The failures application randomly injects task failure scenarios into another TaPS application. This is useful to understanding how an application or execution engine handles certain forms of task failures.

Warning

Some of the error scenarios may have unexpected consequences to other actively running programs. For example:

  • MANAGER_KILLED will kill the parent process that a task is executing within.
  • MEMORY will continually consume memory until an error is raised. This can cause other applications to crash.
  • NODE_KILLED attempt to kill other processes on the node to simulate failures.
  • RANDOM will select a random, potentially dangerous, failure mode.
  • WORKER_KILLED will kill the process that a task is executing within.

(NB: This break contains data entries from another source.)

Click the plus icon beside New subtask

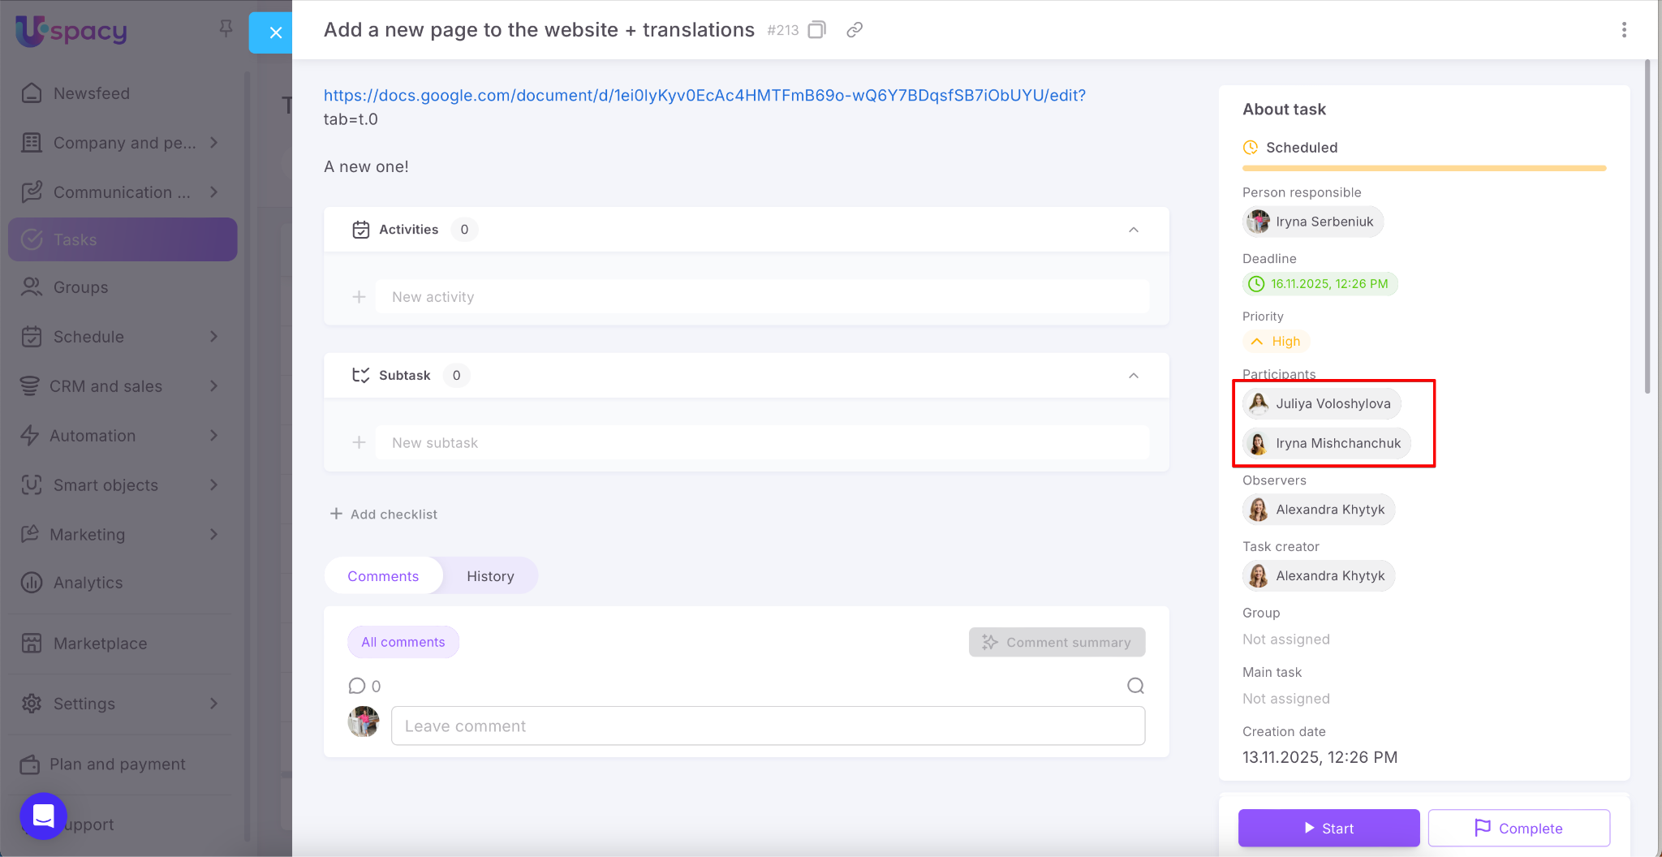[x=359, y=443]
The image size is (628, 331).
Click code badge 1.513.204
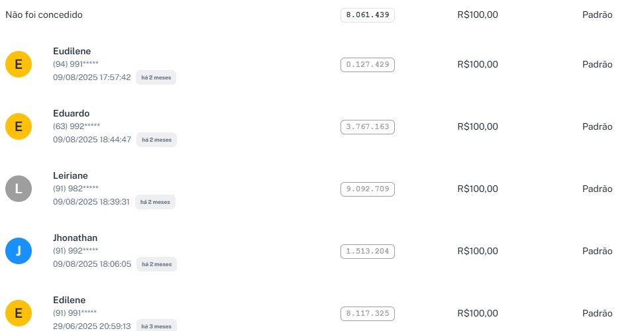[x=367, y=252]
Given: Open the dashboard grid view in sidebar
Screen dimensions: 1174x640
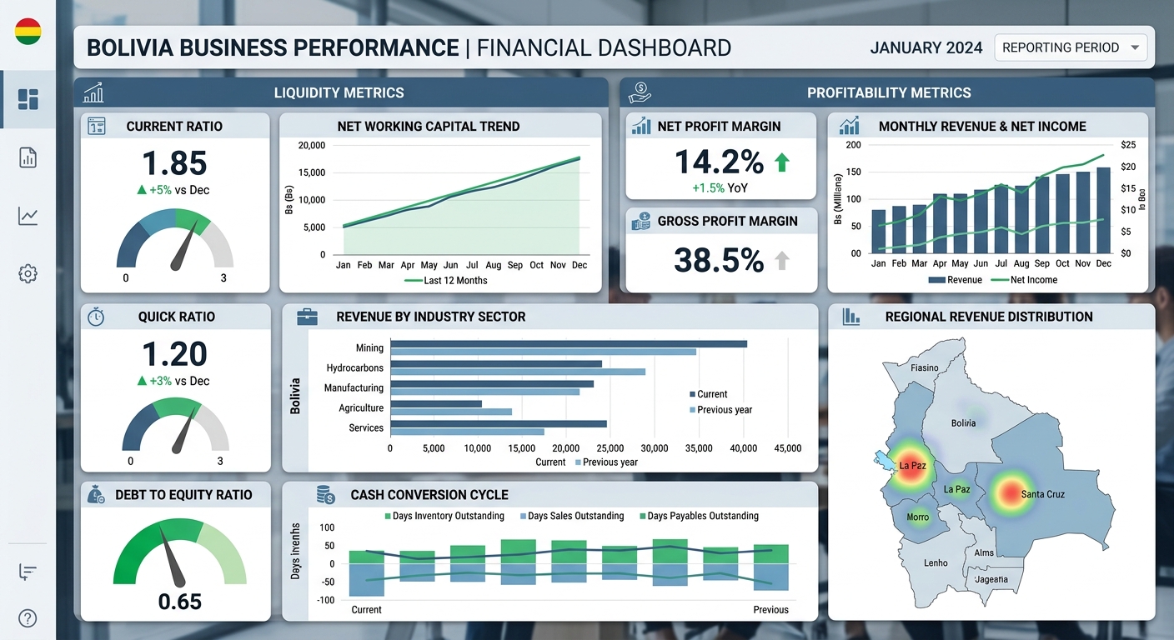Looking at the screenshot, I should [28, 99].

Please be careful when using this application, and run the application in an isolated environment (e.g., a container or ephemeral node).

Installation

The failures application requires executing a base application (the application into which failures are injected), and some base applications have additional requirements. For example, to use failures with the cholesky application, install TaPS using:

pip install -e .[cholesky]

Warning

In older versions of TaPS, the failures app was not compatible with dill==0.3.6 which, as of writing, is the pinned version installed by globus-compute-sdk. If you encounter serialization issues with Globus Compute/Parsl when using the failures app, manually upgrade dill:

pip install --upgrade dill==0.3.8
It is still possible to use Globus Compute with newer dill versions but you must ensure the same version of dill is installed on all endpoints. See Issue #155 for more information and PR #163 which addresses this issue.

Data

Data requirements depend on the base application that failures are injected into.

Example

The base application name is specified using --app.base and the corresponding configuration must be provided as a JSON string to --app.config.

python -m taps.run --app failures \
    --app.base cholesky \
    --app.config '{"matrix_size": 100, "block_size": 50}' \
    --app.failure-rate 0.5 --app.failure-type dependency \
    --engine.executor process-pool --engine.executor.max-processes 4

Alternatively, the app can be configured using a TOML file.

config.toml
[app]
name = "failures"
base = "cholesky"
failure_rate = 0.5
failure_type = "dependency"

[app.config]
matrix_size = 100
block_size = 50

[engine.executor]
name = "process-pool"
max_processes = 4
python -m taps.run --config config.toml